16/11/2018
Editoriales

Stalin y Hitler se admiraban mutuamente

La historia de la Segunda Guerra Mundial no es lineal. No se puede escribir tan solo narrando los enfrentamientos entre Los Aliados y El Eje Berlín - Italia - Japón. Antes de que se definieran y compactaran las alineaciones de las potencias, hubo cualquier cantidad de acuerdos en lo oscurito y cabildeos por debajo de la mesa que después se desconocieron.

Uno de ellos, según versiones creíbles fue el firmado un día como ayer, 23 de agosto, pero de 1939, entre la Alemania Nacional socialista y la Unión de Repúblicas Socialistas Soviéticas, representadas por sus líderes Adolfo Hitler y Josif Stalin. Se trató de un Pacto de Amistad que significó la luz verde para que Hitler se aventara directo en contra de las democracias occidentales y consiguiera conquistar la mitad del territorio europeo.

Berlín y Moscú comunicaron al mundo que los dos regímenes políticos más opuestos de Europa habían acordado ser amigos.

Es lógico pensar que eso no fue fortuito, pues este Pacto infería el reparto en secreto de la Europa Oriental. El colaboracionismo soviético con el expansionismo nazi duró casi dos años, aunque terminada la conflagración se trató de minimizar con todo el aparato publicitario estalinista.  

Además, este Pacto tuvo serias repercusiones en diversos países, como por ejemplo, en Francia, donde según estas versiones publicadas en prensa francesa, los comunistas de esta nación montaron escuadrones de la muerte para eliminar a los camaradas que desaprobaran las decisiones de Stalin. 

Inmediatamente, el día 24, el papa Pío XII pronunció un impresionante mensaje radiofónico pidiendo paz para Europa.   

Pero luego el colofón de esa amistad vino con el Acuerdo Comercial del 11 de febrero de 1940 mediante el cual la URSS se comprometía a suministrar a Alemania petróleo, hierro, manganeso y cromo, que eran los minerales que Alemania requería con urgencia dado que el bloqueo naval no le permitía importarlos. Alemania por su parte, le daría a la URSS equipos militares, industriales, ferroviarios y farmacéuticos.

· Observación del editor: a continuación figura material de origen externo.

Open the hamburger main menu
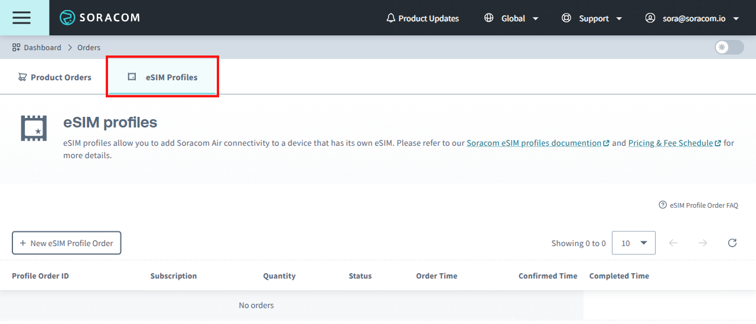This screenshot has height=324, width=756. (x=21, y=18)
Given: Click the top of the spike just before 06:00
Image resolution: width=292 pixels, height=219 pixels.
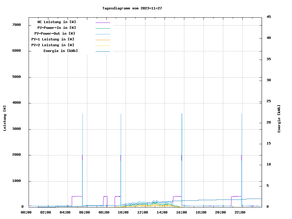Looking at the screenshot, I should coord(82,114).
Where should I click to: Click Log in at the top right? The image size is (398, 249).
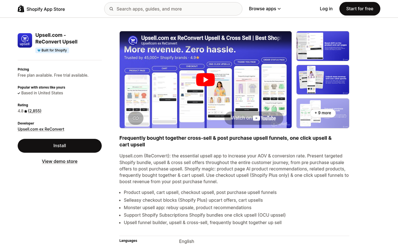pyautogui.click(x=326, y=9)
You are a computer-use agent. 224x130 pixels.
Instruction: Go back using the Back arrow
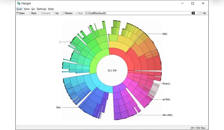(32, 13)
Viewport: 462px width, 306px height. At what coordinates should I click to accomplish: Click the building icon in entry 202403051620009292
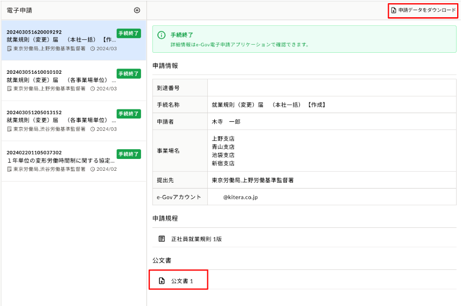tap(9, 48)
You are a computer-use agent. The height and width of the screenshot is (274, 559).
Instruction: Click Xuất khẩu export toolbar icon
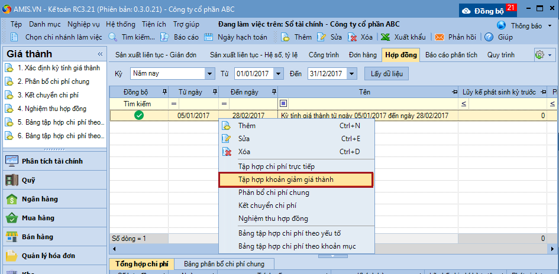(x=385, y=37)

Además, tuvieron un intercambio de prisioneros. 

Este Pacto que hoy recordamos promovió votaciones unidas de nazis y comunistas en el Parlamento alemán de la República de Weimar para derribar Gobiernos. 

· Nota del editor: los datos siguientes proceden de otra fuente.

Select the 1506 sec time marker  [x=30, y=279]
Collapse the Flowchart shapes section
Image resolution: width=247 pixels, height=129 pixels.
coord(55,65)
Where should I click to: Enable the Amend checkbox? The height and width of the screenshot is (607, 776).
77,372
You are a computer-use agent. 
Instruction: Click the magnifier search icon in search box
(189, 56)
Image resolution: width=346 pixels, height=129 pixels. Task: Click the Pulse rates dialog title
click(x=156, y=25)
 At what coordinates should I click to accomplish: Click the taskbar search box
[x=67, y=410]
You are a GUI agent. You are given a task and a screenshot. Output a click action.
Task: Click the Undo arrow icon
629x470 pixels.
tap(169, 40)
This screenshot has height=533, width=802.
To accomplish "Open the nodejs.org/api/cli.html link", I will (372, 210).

Hay declaraciones de gente cercana a ambos líderes, que testifican que Hitler y Stalin se admiraban mutuamente, el dato más ilustrativo es que Stalin llegó a brindar con el ministro Ribbentrop por la salud del führer nazi.

Ahora que vemos una luna de miel entre los dos grandes líderes actuales, el presidente norteamericano Donald Trump y el ruso Vladimir Putin, deberíamos poner nuestras barbas a remojar.